7 Film Live Action Adaptasi Anime/Manga Paling Mantul (Bagian 1)

Dalam beberapa tahun ke belakang, para penikmat anime atau manga lebih terbiasa alergi dengan film live action yang diadaptasikan dari karya favorit mereka. Mau bagaimana lagi, hasilnya kerapkali mengecewakan dan jauh dari ekpektasi. Sebut saja di antaranya Shingeki no Kyojin atau yang terbaru, Fullmetal Alchemist. Diangkat dari dua dari sekian banyak manga/anime terbaik yang pernah diciptakan, kedua film ini ujung-ujungnya malah berakhir memalukan.

Namun, selalu ada momen manis dalam setiap cobaan yang datang bertubi-tubi. Momen manis ini muncul dalam wujud film adaptasi anime/manga yang ternyata punya kualitas yang baik dan setia kepada material canon-nya.

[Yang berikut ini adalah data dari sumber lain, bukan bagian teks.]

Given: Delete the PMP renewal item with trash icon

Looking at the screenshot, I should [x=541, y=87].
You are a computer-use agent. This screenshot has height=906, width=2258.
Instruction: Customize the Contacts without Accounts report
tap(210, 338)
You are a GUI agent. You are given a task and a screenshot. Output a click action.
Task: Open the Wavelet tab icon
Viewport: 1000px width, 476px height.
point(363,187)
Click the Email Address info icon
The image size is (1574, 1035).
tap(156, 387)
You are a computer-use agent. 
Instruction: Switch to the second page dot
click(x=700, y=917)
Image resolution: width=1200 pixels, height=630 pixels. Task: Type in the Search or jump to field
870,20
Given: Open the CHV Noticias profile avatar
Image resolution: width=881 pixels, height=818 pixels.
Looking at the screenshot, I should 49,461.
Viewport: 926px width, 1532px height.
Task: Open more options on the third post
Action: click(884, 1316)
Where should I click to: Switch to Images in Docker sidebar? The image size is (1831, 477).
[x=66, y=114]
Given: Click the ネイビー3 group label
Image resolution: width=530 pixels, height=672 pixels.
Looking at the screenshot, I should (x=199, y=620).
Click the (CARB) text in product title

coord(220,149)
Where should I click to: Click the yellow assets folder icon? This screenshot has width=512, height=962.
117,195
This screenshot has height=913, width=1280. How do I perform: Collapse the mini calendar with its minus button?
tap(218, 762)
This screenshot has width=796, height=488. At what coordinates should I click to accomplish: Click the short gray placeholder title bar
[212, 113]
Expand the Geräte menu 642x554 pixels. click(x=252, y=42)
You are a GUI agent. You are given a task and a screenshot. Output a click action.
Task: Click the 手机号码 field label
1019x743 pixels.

Fenomena yang mesti diapresiasi karena hal ini jarang terjadi.

Di bawah ini ada tujuh film adaptasi anime/manga terbaik. Enggak semuanya diproduksi oleh sineas Jepang. Ada juga yang dibikin oleh Hollywood atau Korea Selatan. Sebagian di antaranya pasti udah lo tonton, sebagian lainnya mungkin belum. Tanpa berlama-lama lagi, ini dia daftar selengkapnya!

 

1. Gantz (2011)

Via Istimewa

Kei Kurono cuma seorang siswa SMA biasa dengan pola kehidupan lurus lempeng yang menjemukan. Seperti itulah situasinya hingga dia dan sobat masa kecilnya yang kembali bersua tanpa sengaja, dihadapkan pada bola hitam misterius, Gantz. Dan petualangannya yang paling mengerikan dan ajaib ini pun dimulai.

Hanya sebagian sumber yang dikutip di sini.